PROMPT A | Lay out the lines of the entries as a JSON list of strings, one string per line, starting at the first line of the entries and ending at the line that contains "pos(119,189)", both included. Leave out blank lines and the pictures.

** Start SOURCE EXTRACT **

# Lucy..Zipper..Tiger



## Lil Bell (Dec 21, 2005)

A few of Lucy's pics .She's the tiny one and will be 6wks on Wednesday Oct 24/07


----------



## Lil Bell (Dec 21, 2005)

A few of Zipper...very out going,loves giving kisses


----------



## Lil Bell (Dec 21, 2005)

A few of Tiger ...He is more laid back then the rest but a very loving little guy .Think we have found him a wonderful home where he will be receiving lots of love and attention


----------



## Sinead-Rocky (Jul 9, 2006)

ooooooooo wow -I wish their were some brindle chi's in the UK - You wanna send one of them over  

They are all gorgeous babies 

Sinead x


----------



## pompom (Oct 1, 2007)

Beautiful


----------



## Jenilyn (Sep 9, 2007)

oh my goodness i love zipper so so much lol. he is beautiful!


----------



## Lin (Jun 7, 2006)

They are soooooooo cute! I think Tiger is so sweet. I love the white on his chest and paws.


----------



## Beadbimbo (Oct 5, 2007)

** End SOURCE EXTRACT **
** Start EXTRACTED INFORMATION **

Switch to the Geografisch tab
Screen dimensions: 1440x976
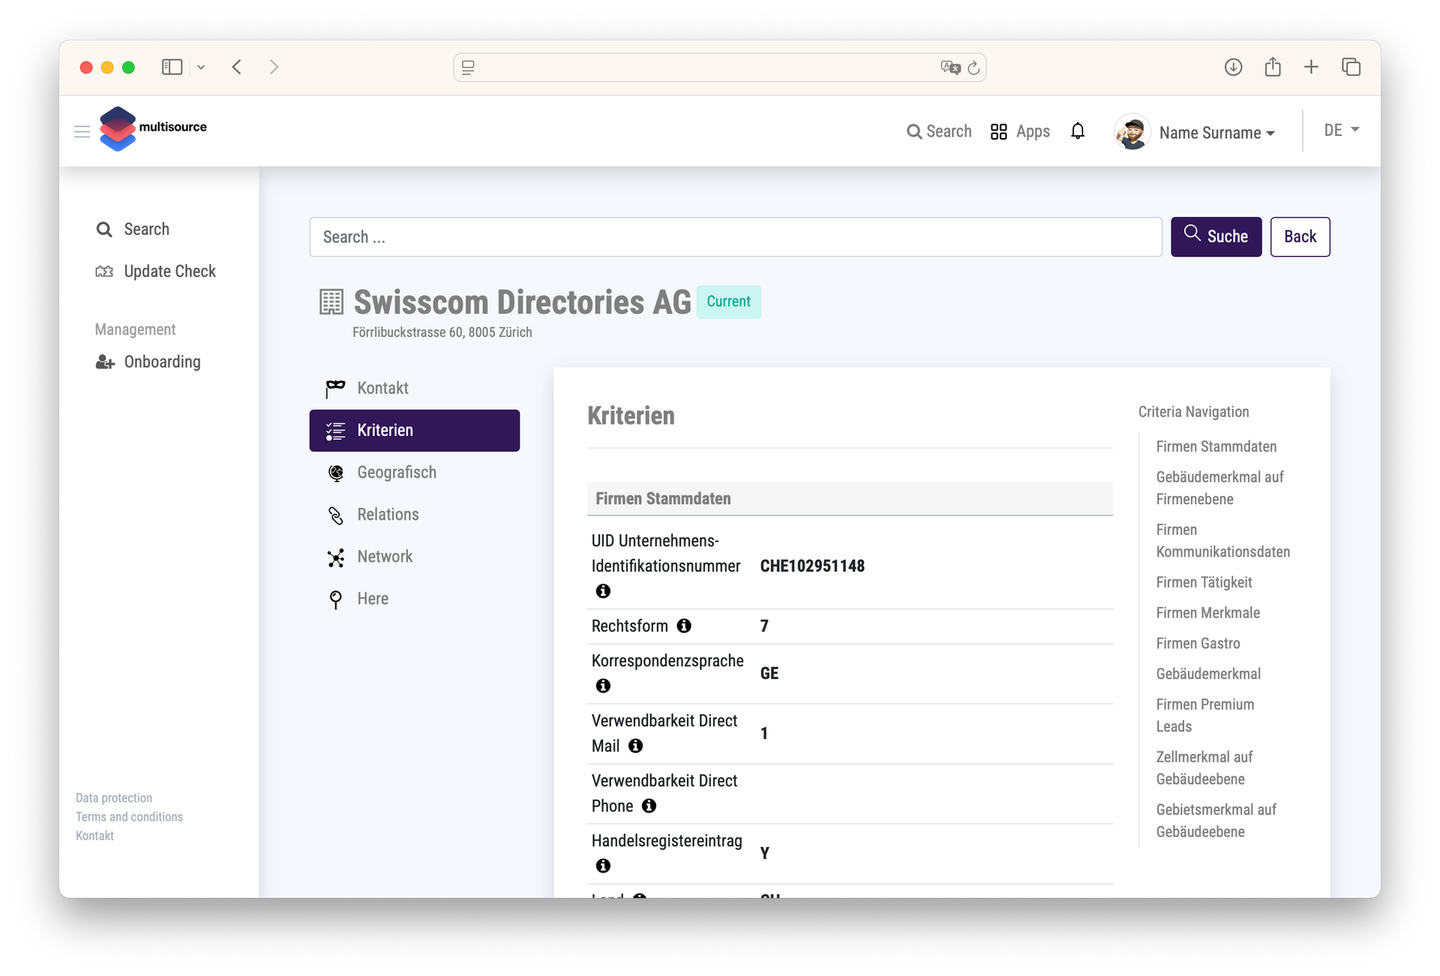(396, 472)
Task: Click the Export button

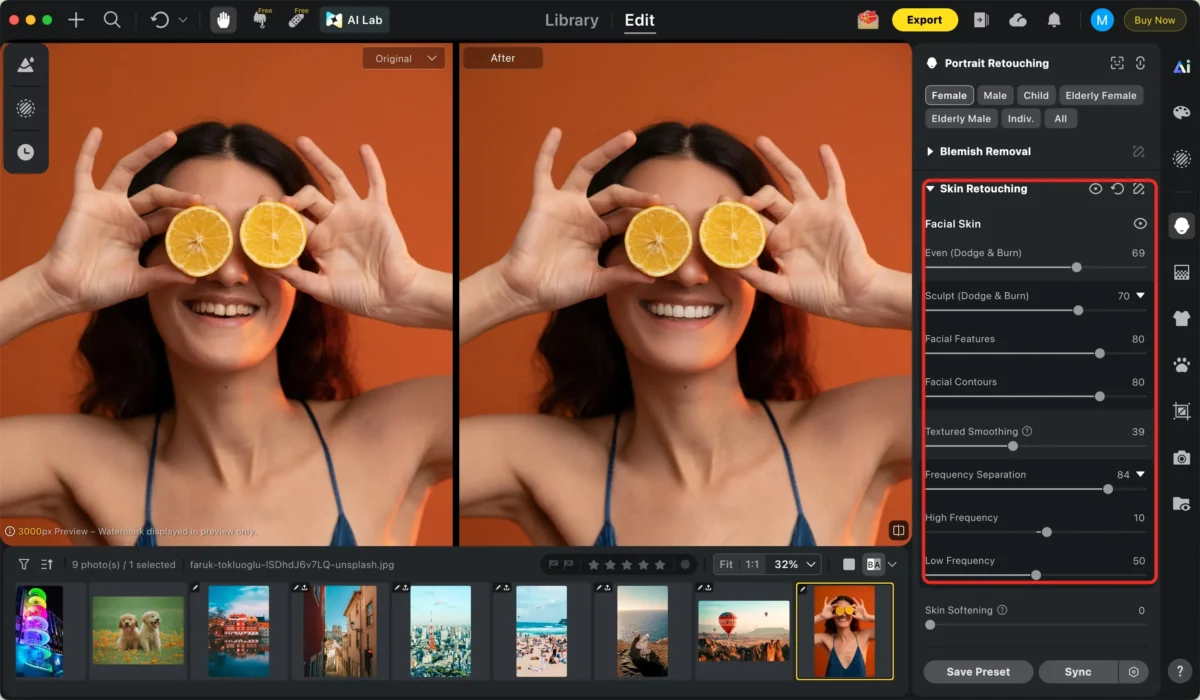Action: (x=924, y=20)
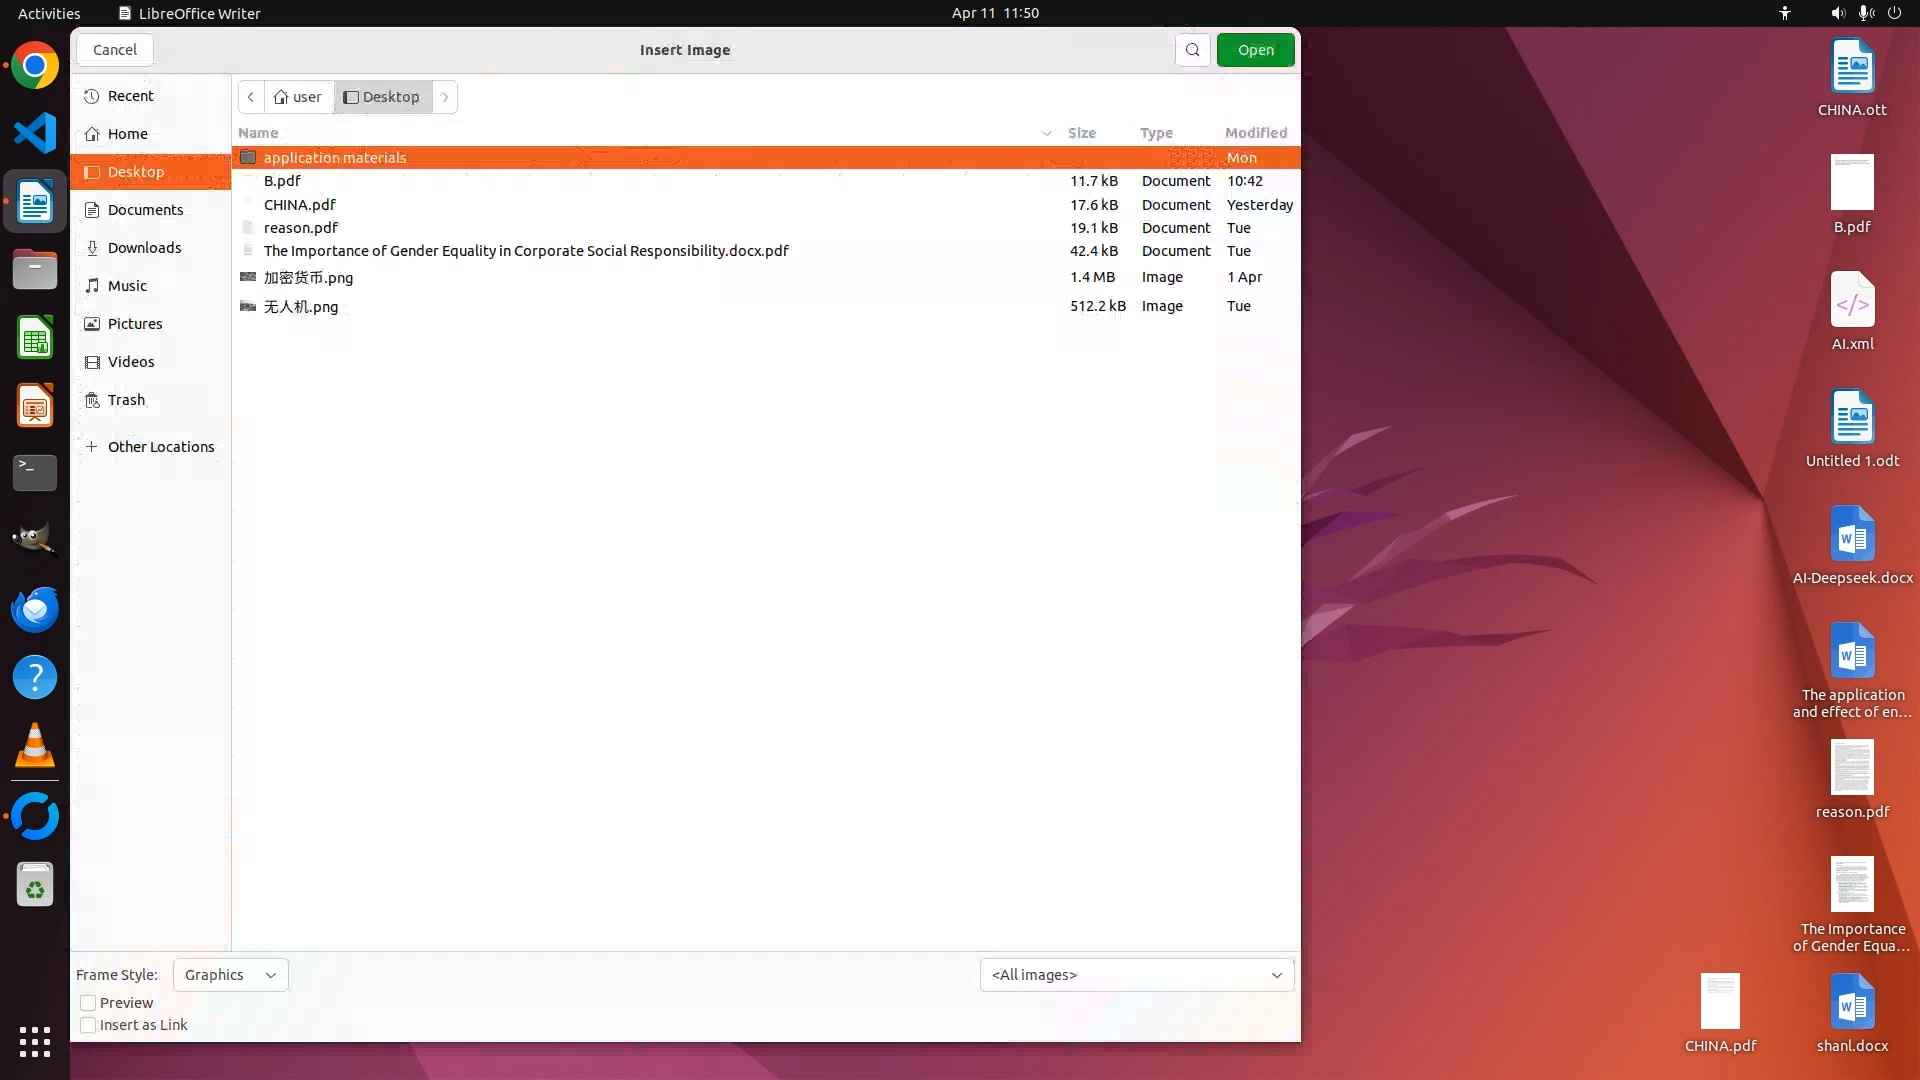Sort files by Name column header
The image size is (1920, 1080).
point(258,133)
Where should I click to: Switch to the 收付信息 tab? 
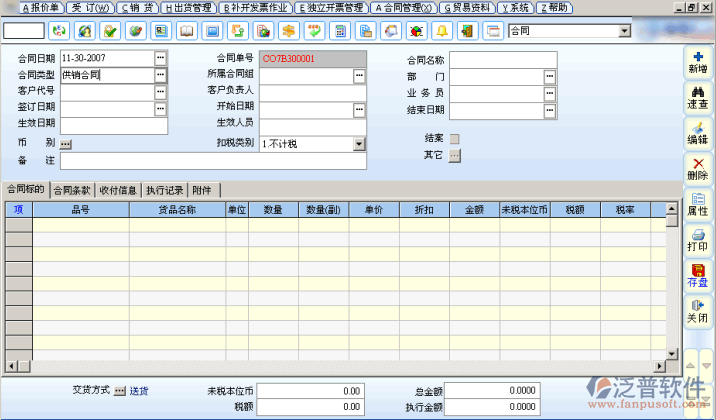pos(119,189)
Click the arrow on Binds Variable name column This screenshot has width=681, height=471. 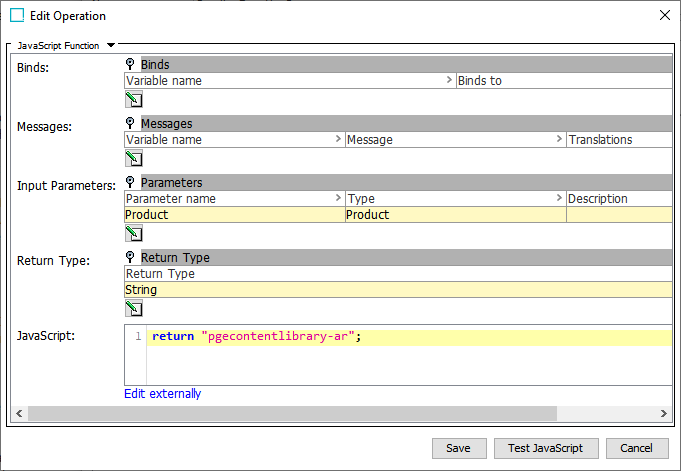click(449, 81)
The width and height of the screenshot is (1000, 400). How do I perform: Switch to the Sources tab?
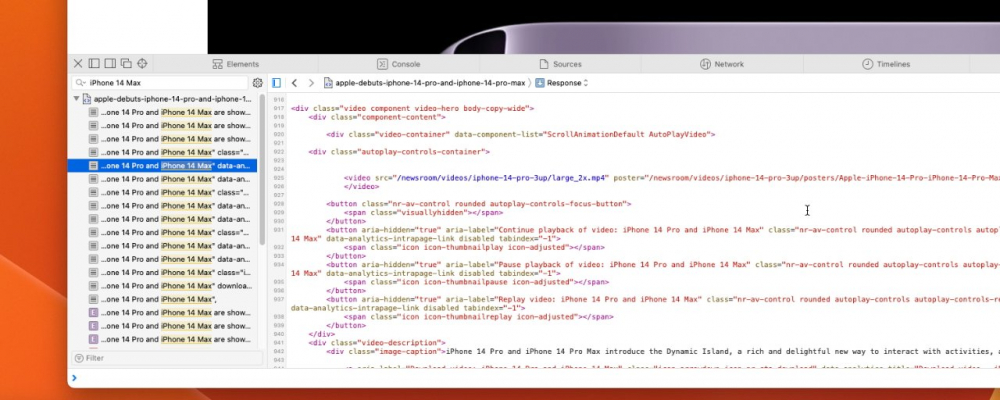click(560, 64)
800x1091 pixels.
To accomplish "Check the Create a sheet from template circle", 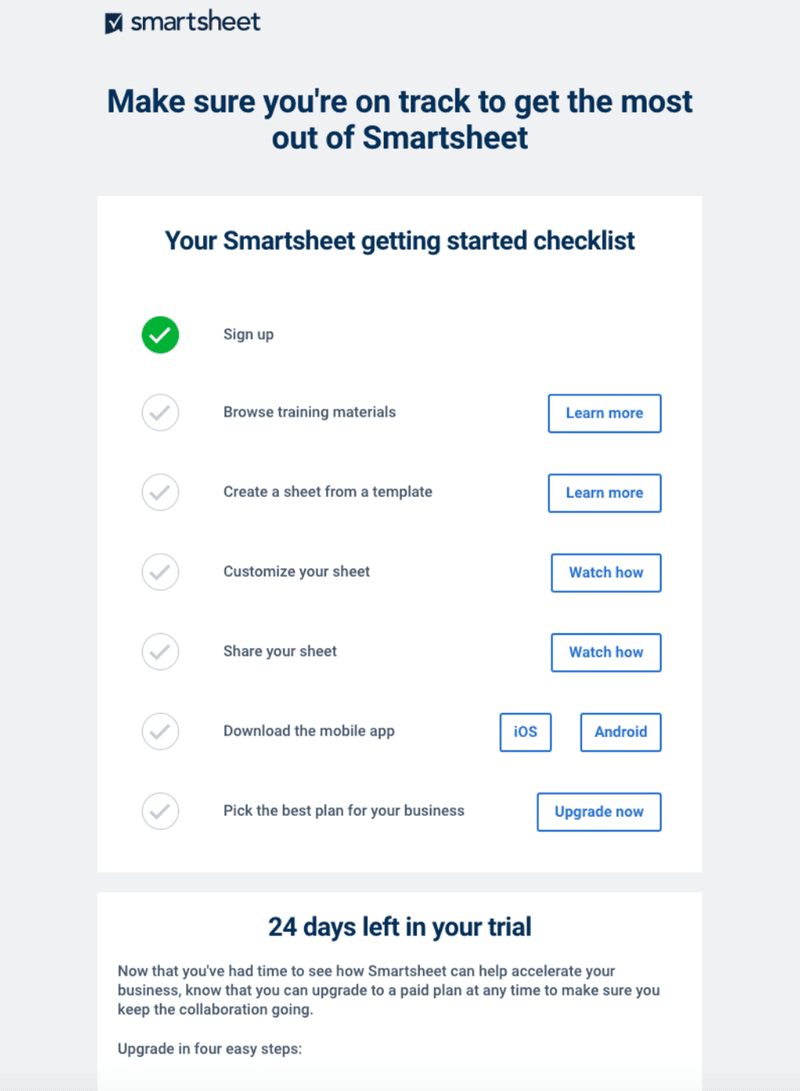I will tap(160, 492).
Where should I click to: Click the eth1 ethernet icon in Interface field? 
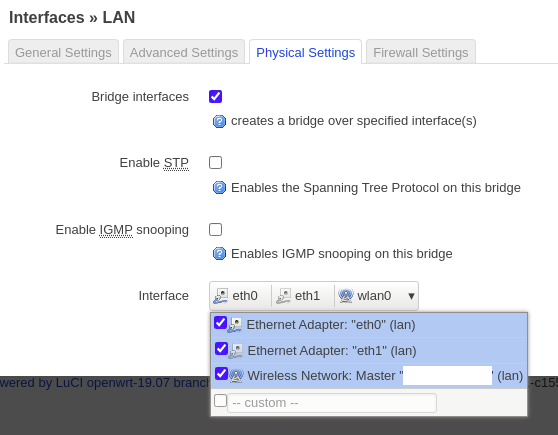pyautogui.click(x=284, y=296)
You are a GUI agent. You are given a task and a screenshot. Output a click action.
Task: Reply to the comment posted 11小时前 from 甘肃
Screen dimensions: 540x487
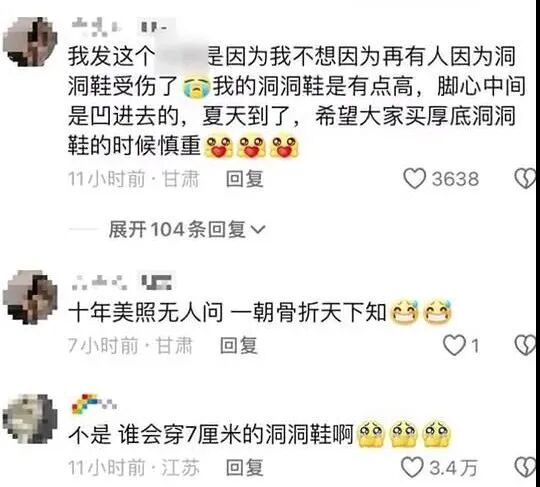tap(245, 179)
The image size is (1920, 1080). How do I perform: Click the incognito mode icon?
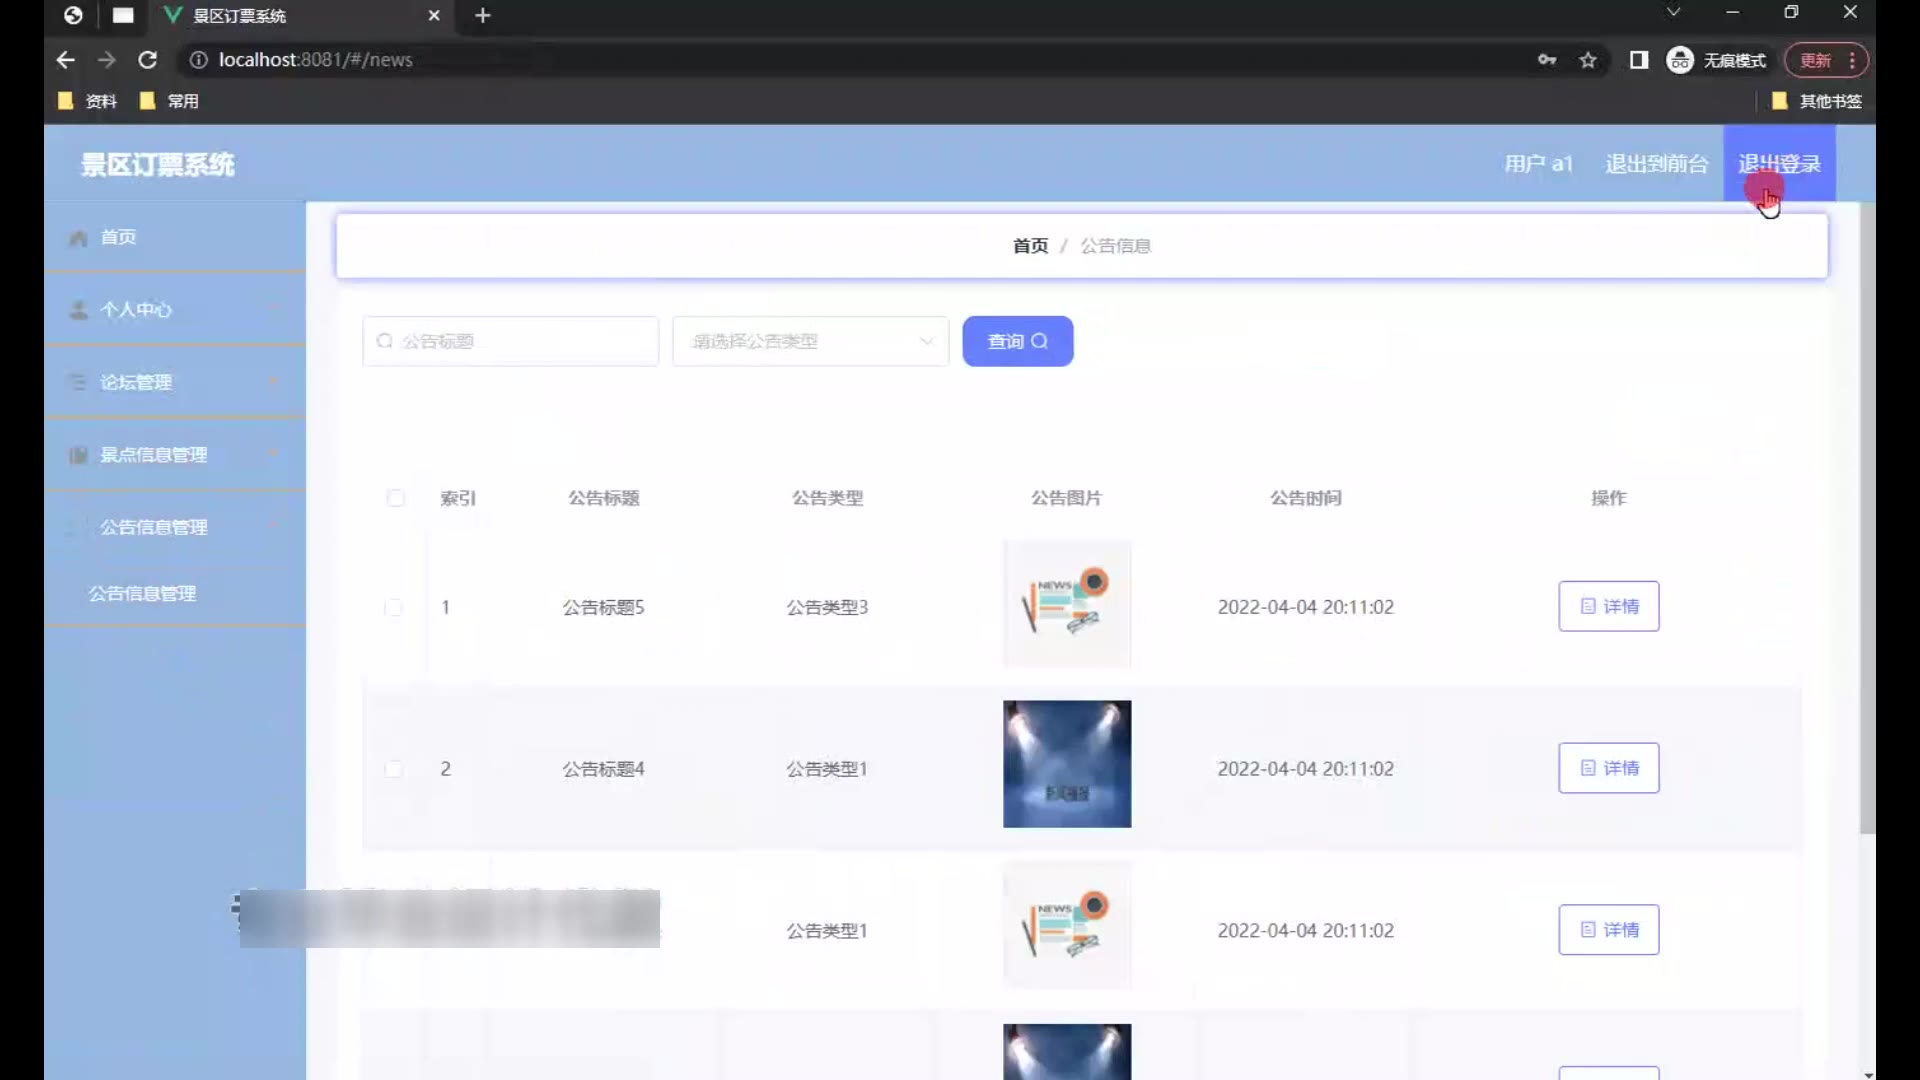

** End EXTRACTED INFORMATION **

PROMPT B | Pick up the forum thread about the puppies Lucy, Zipper and Tiger from the point where it stops.

EXERCISE ANSWER A |
[
  "Switch to the Geografisch tab",
  "Screen dimensions: 1440x976",
  "(396, 472)",
  "Task: Click the Export button",
  "Action: (x=924, y=20)",
  "Sort files by Name column header",
  "The image size is (1920, 1080).",
  "point(258,133)",
  "Where should I click to: Switch to the 收付信息 tab? ",
  "pos(119,189)"
]

EXERCISE ANSWER B |
Omigosh! Just adorable!! Makes me want another!!!!


----------



## Yoshismom (Jul 6, 2005)

OMG! These are tooo cute for words


----------



## Katie (Apr 9, 2005)

How cute!! All three of them are so beautiful! I love Zipper :love5:


----------



## Guest (Oct 22, 2007)

OOOOOOOOOOOOOOOOOOOOOOOOOOOOOOOOOOOOOHHHHHHHHHHHHH

adorable.
Sweet....cute....

I just wanna pick em all up and squeeze them!!! (carefully of course)

Theyre just too sweet!!


----------



## *Lydz* (Mar 30, 2007)

Aawwwww they are such sweet babies


----------



## BellaLina's Mom (Mar 16, 2007)

Awwwwwww..........they are so tiny and adorable! I want them all.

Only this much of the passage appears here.